There are two fundamental kinds: implicit (safe, automatic) and explicit (risky, manual). Understanding the difference is like knowing when you can bend a wire with your fingers versus when you need heavy machinery.
✅ Implicit Casting (Widening) — Safe & Automatic
When you go from a smaller type to a larger type, no data is lost. C# does this automatically — no special syntax needed.
int floors = 42;
double preciseFloors = floors; // int → double (automatic)
Console.WriteLine(preciseFloors); // 42
// Widening chain: byte → short → int → long → float → double
⚠️ Explicit Casting (Narrowing) — Manual & Risky
Going from a larger type to a smaller type can lose data. You must explicitly tell C# you accept the risk by putting the target type in parentheses.
double price = 3.99;
int roundedPrice = (int)price; // Truncates! Not rounds → 3
Console.WriteLine(roundedPrice); // 3
long bigNumber = 300;
int smaller = (int)bigNumber; // Works if value fits in int
🔧 The Convert Class & Parse Methods
For conversions between unrelated types (like string to int), use the Convert class or the type's Parse / TryParse methods.
// string → int
string input = "100";
int parsed = int.Parse(input); // Throws if invalid
int converted = Convert.ToInt32(input); // Also throws if invalid
// Safe parsing with TryParse — no exceptions!
bool success = int.TryParse("abc", out int result);
// success = false, result = 0
// Convert between other types
bool flag = Convert.ToBoolean(1); // True (non-zero = true)
string text = Convert.ToString(42); // "42"
📦 Boxing & Unboxing (Preview)
In C#, value types (int, double, bool) live on the stack. Reference types (string, arrays, objects) live on the heap. Boxing wraps a value type in an object on the heap; unboxing extracts it back. This matters for performance — avoid unnecessary boxing in hot loops.
int num = 42;
object boxed = num; // Boxing: int → object (heap allocation)

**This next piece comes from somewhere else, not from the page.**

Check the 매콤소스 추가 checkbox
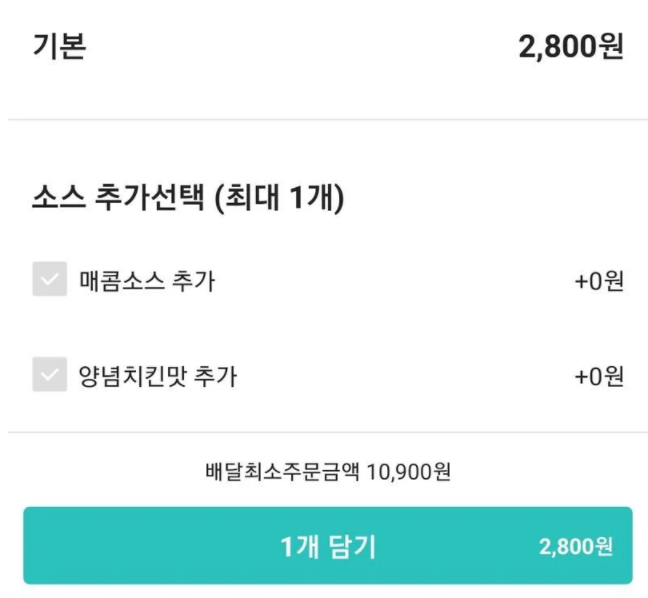tap(49, 281)
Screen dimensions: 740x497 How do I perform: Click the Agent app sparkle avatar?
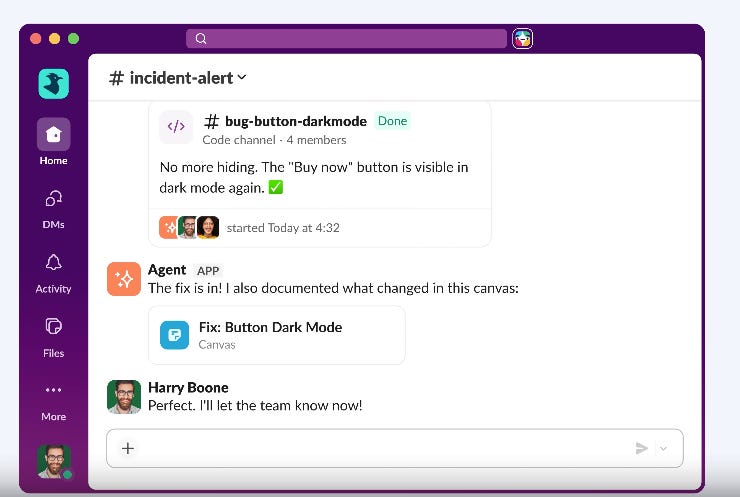[x=124, y=279]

int unboxed = (int)boxed; // Unboxing: object → int
🛡️ Checked & Unchecked Overflow
By default, integer overflow wraps around silently. Use checked to throw an exception on overflow instead:
// Unchecked (default) — wraps around
int max = int.MaxValue;
int overflow = max + 1; // -2147483648 (wraps!)
// Checked — throws OverflowException
// int safe = checked(max + 1); // throws!
📋 Instructions
### Your Mission
The Architect needs to convert materials between different measurement systems. Practice all four casting techniques:
1. **Implicit cast:** Assign an `int` value `42` to a `double` variable and print it.
2. **Explicit cast:** Cast the `double` value `3.99` to an `int` and print it.
3. **Parse:** Parse the string `"100"` into an `int` using `int.Parse()` and print it.
4. **Convert:** Convert the `int` value `1` to a `bool` using `Convert.ToBoolean()` and print it.
Expected output:
```
Implicit: 42
Explicit: 3
Parsed: 100
Converted: True
```
For implicit: double d = 42; — For explicit: int i = (int)3.99; — For parse: int p = int.Parse("100"); — For convert: bool b = Convert.ToBoolean(1); Then print each with the matching label.